(Work item): Print the lines of the entries below from the one with "At what coordinates" through the final line, exactly as they appear. The pictures are not part of the copy.

Provided data: Begin

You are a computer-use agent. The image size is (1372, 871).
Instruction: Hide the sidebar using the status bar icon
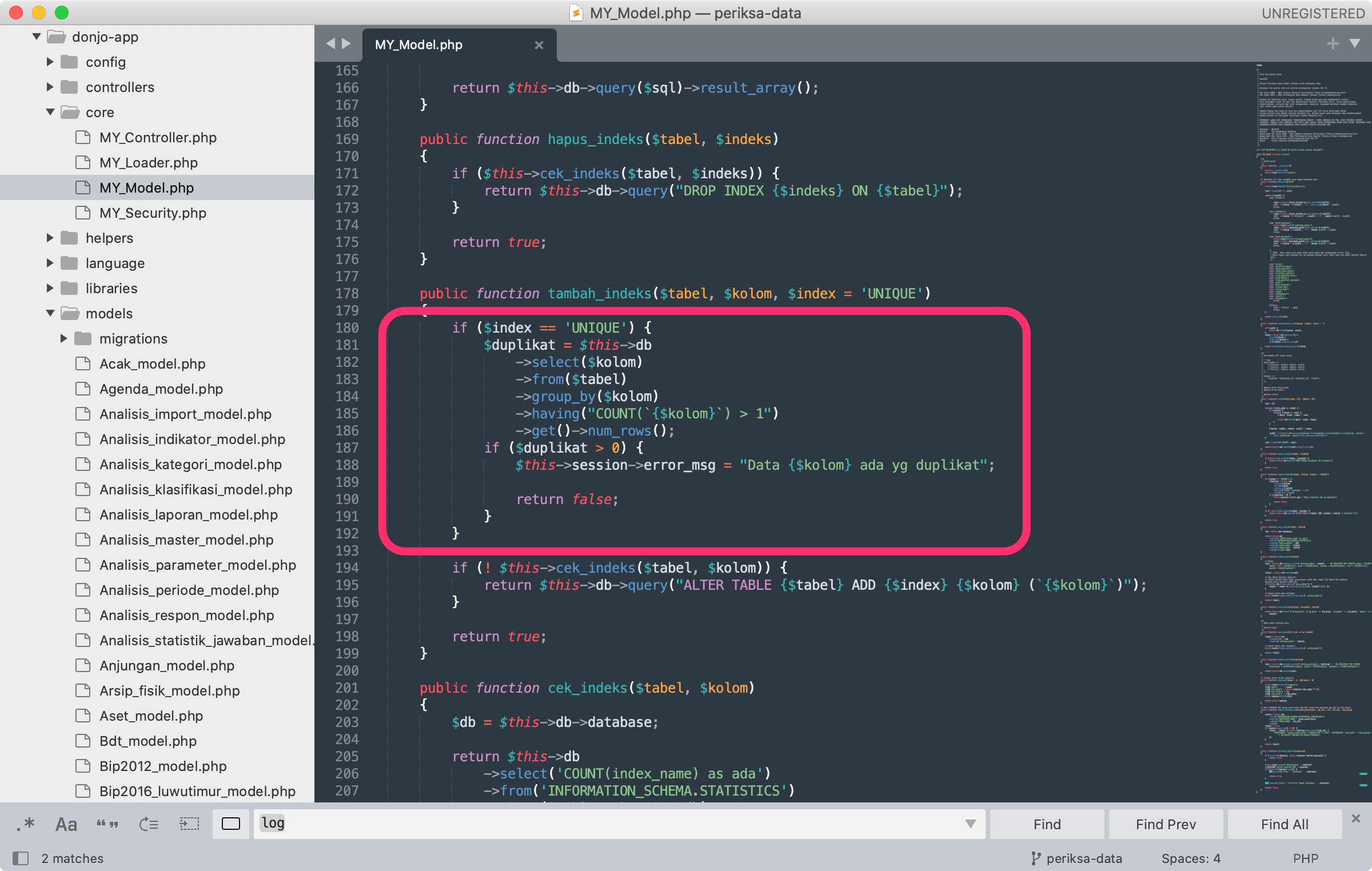point(21,858)
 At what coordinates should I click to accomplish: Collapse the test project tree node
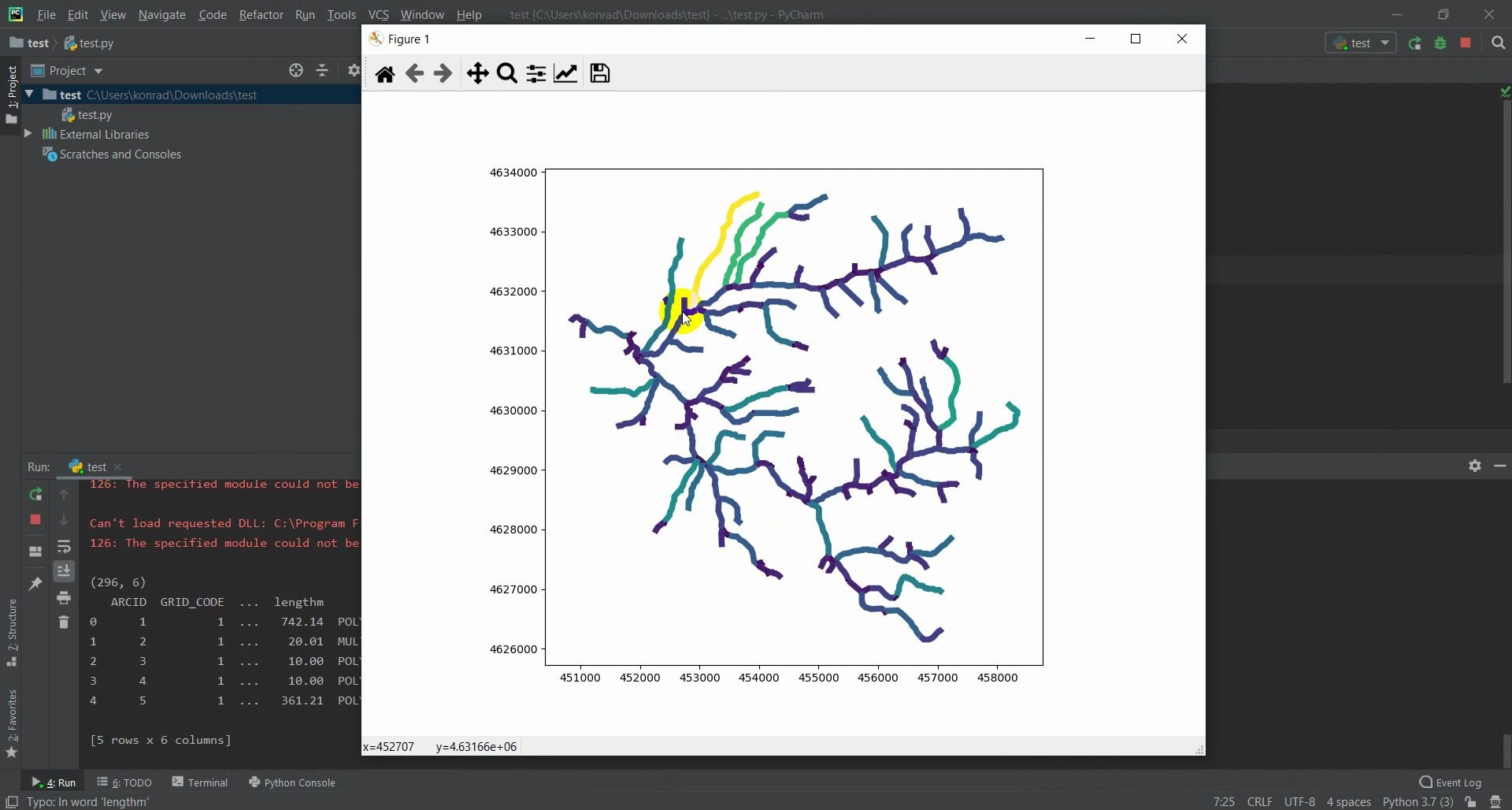point(29,95)
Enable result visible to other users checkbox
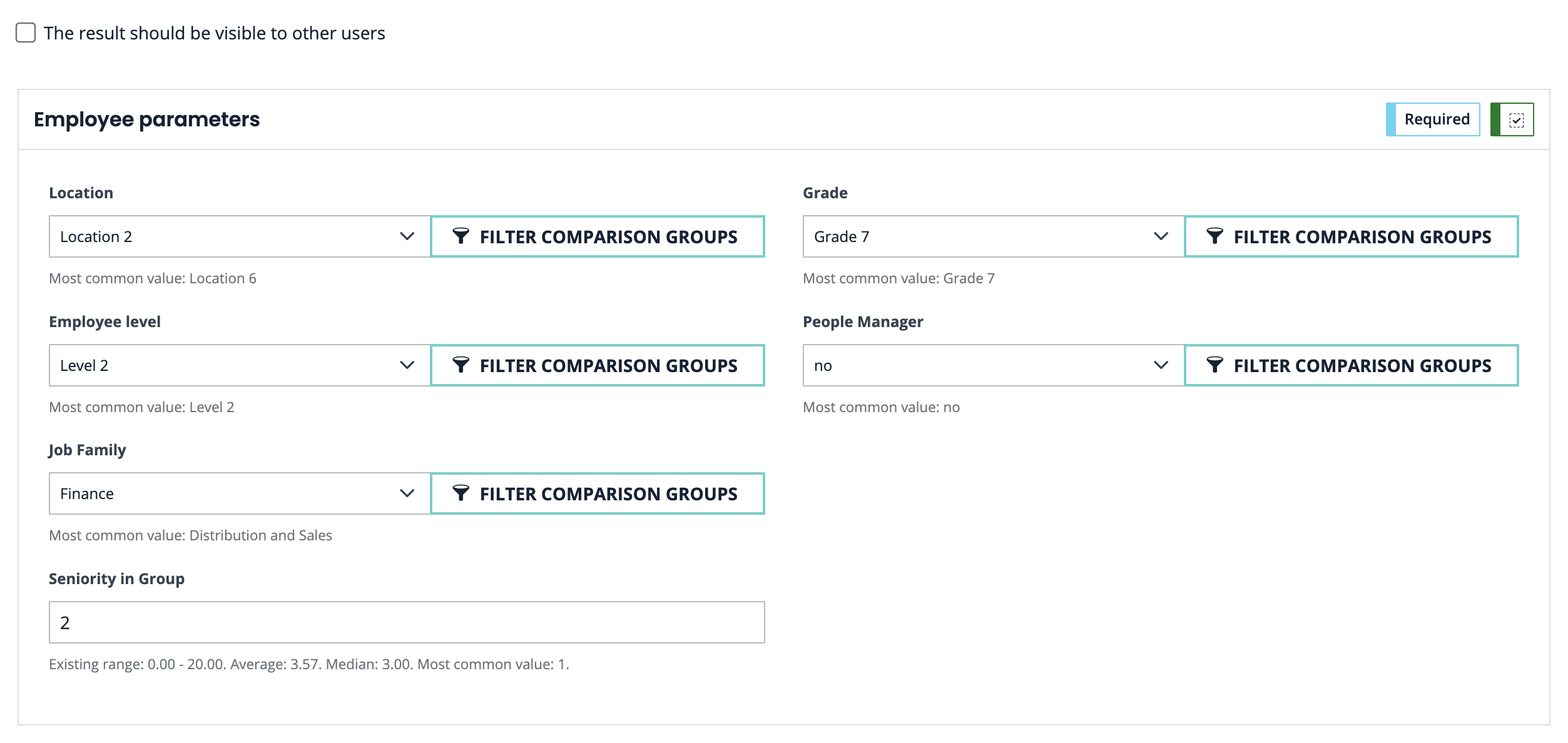The image size is (1568, 743). [x=26, y=33]
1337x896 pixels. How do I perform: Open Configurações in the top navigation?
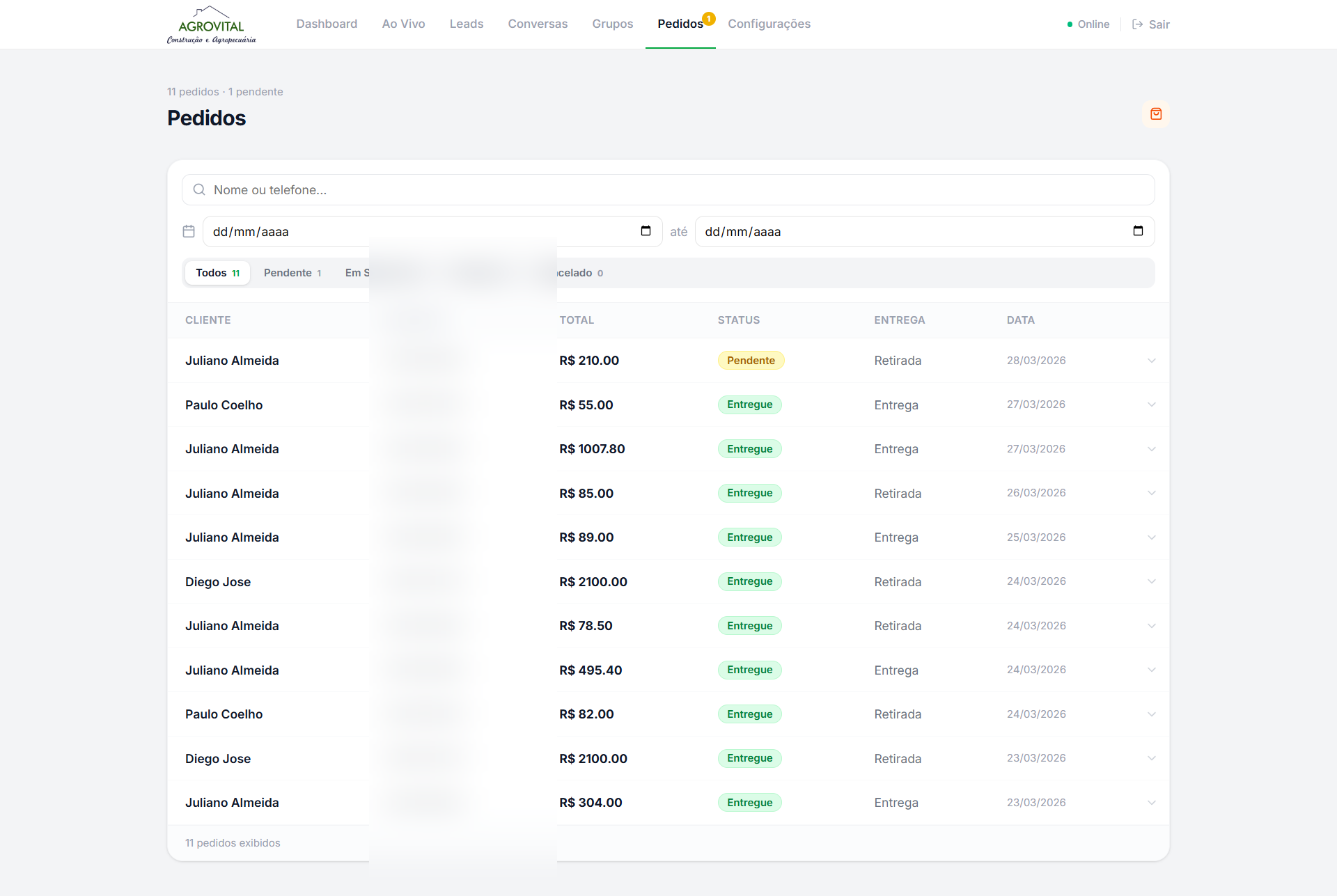[x=769, y=24]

Provided data: End

(Output):
 At what coordinates should I click to accomplish: Collapse the test project tree node
point(29,95)
Enable result visible to other users checkbox
The image size is (1568, 743). [x=26, y=33]
1337x896 pixels. How do I perform: Open Configurações in the top navigation?
[x=769, y=24]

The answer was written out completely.